▸ **Information supplied**
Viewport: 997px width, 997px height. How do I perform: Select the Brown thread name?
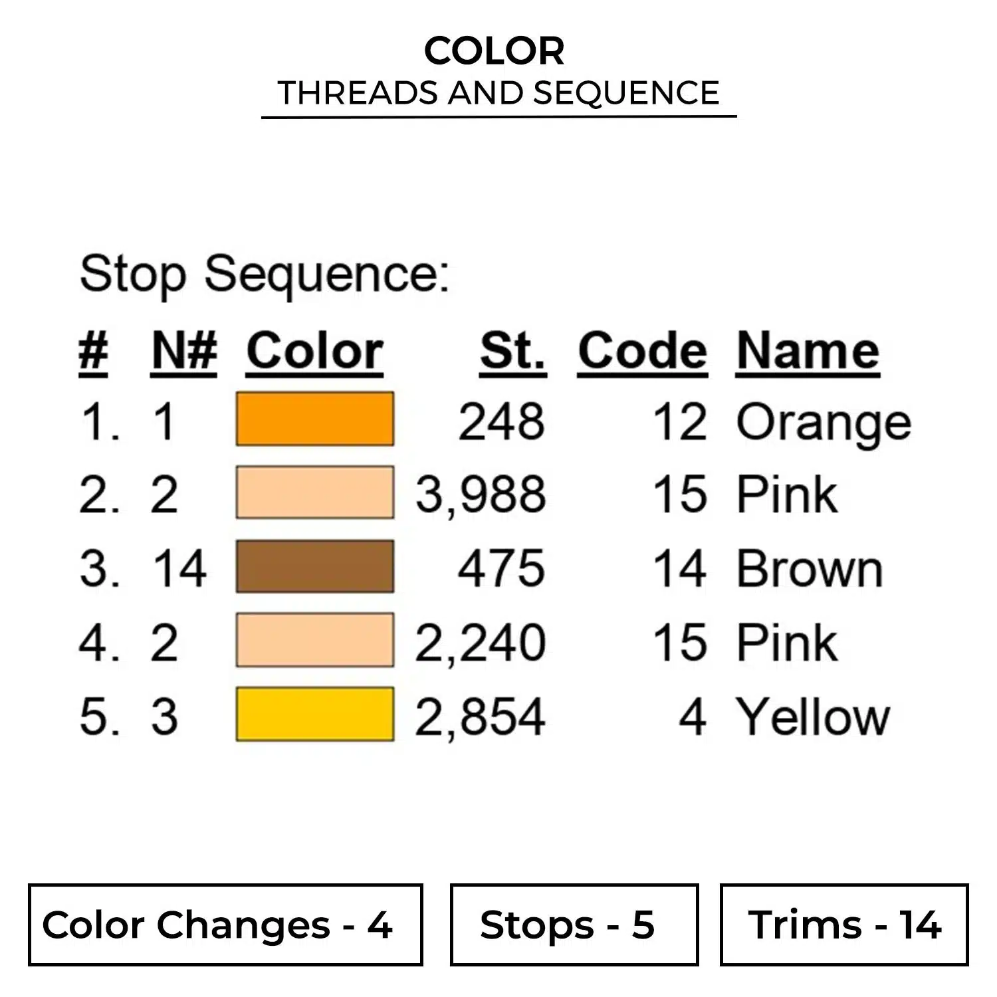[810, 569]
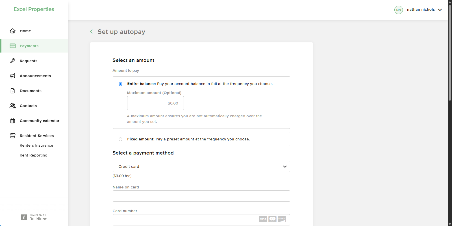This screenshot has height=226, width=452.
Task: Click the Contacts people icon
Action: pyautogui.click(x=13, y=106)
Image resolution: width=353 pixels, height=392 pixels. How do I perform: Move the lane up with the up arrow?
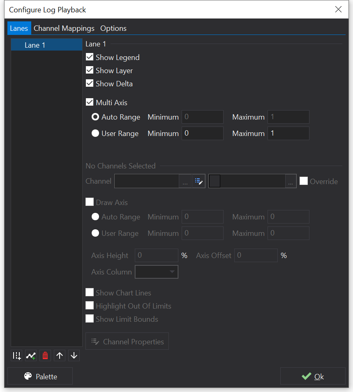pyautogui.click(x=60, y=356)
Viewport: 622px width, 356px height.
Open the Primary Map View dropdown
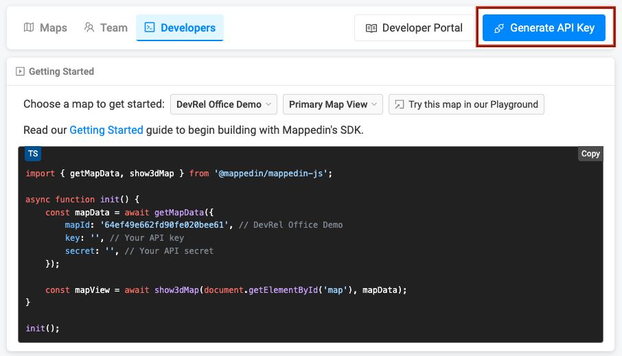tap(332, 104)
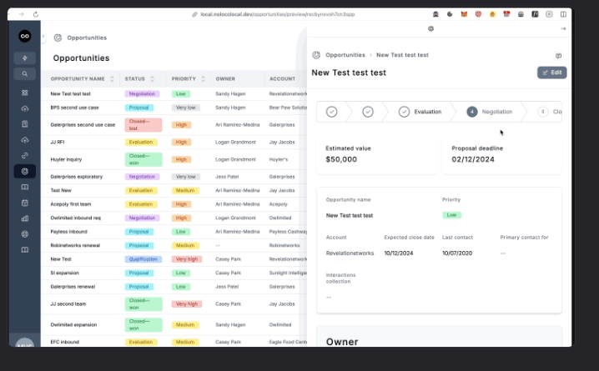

---

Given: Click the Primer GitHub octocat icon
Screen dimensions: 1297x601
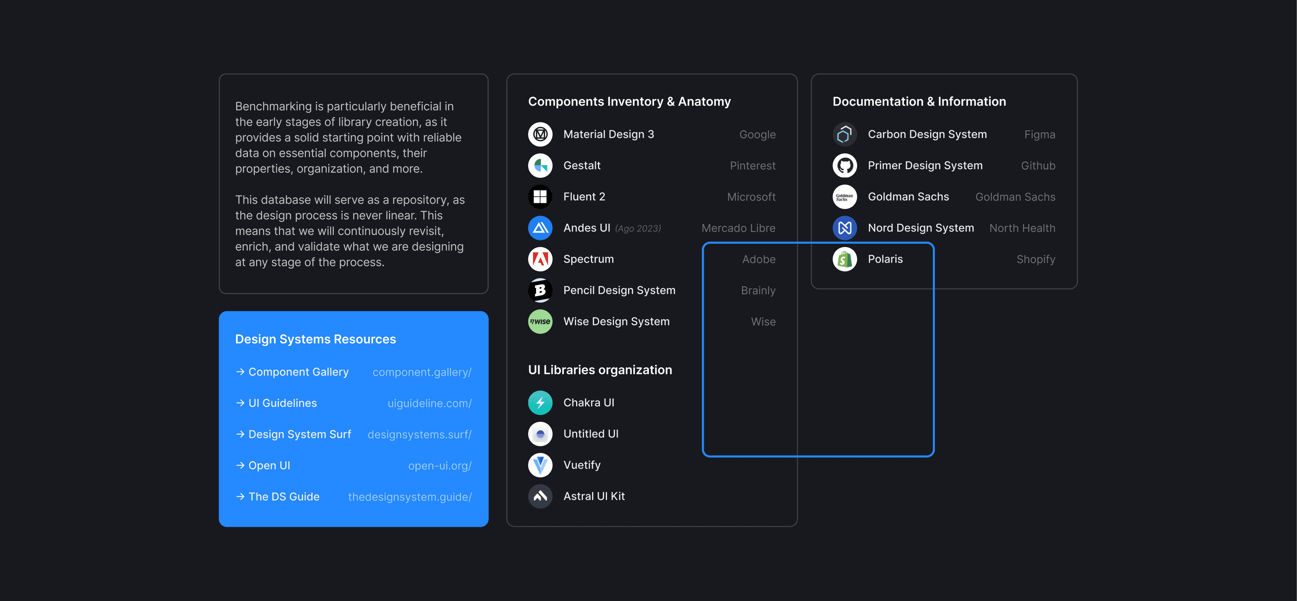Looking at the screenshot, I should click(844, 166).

==

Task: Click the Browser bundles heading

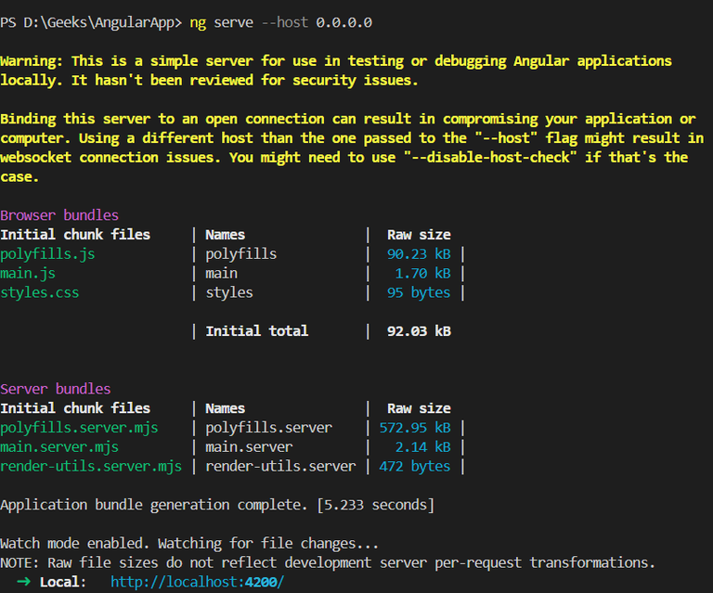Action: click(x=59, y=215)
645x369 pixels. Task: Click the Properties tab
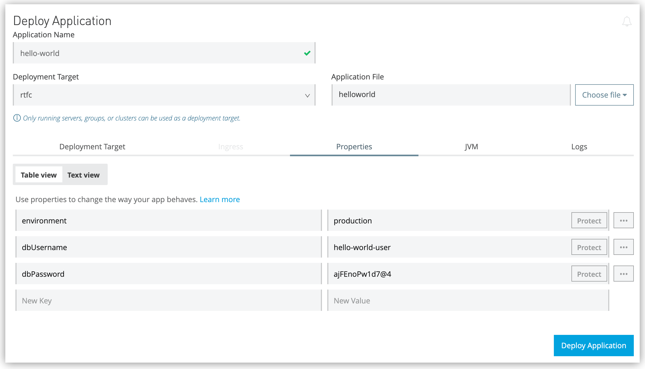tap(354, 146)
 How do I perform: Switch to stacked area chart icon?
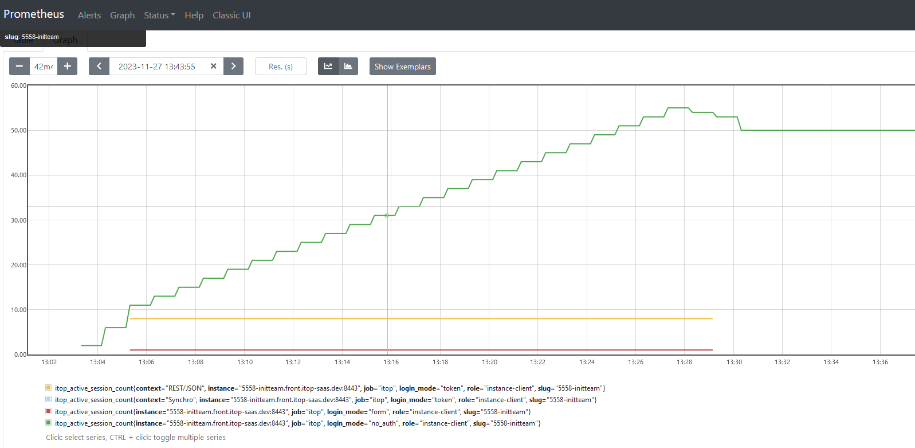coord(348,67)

▸ **Instruction**
Copy out the listing line for line, everything from the line containing "Viewport: 997px width, 997px" down to the line containing "tap(332, 104)", both included. Leave out the pictures.

▸ **Written response**
Viewport: 997px width, 997px height. How do I perform: Select the Brown thread name?
[810, 569]
This screenshot has height=226, width=452.
Task: Click the Contacts people icon
Action: pyautogui.click(x=13, y=106)
Image resolution: width=353 pixels, height=392 pixels. How do I perform: Move the lane up with the up arrow?
pyautogui.click(x=60, y=356)
Viewport: 622px width, 356px height.
Open the Primary Map View dropdown
tap(332, 104)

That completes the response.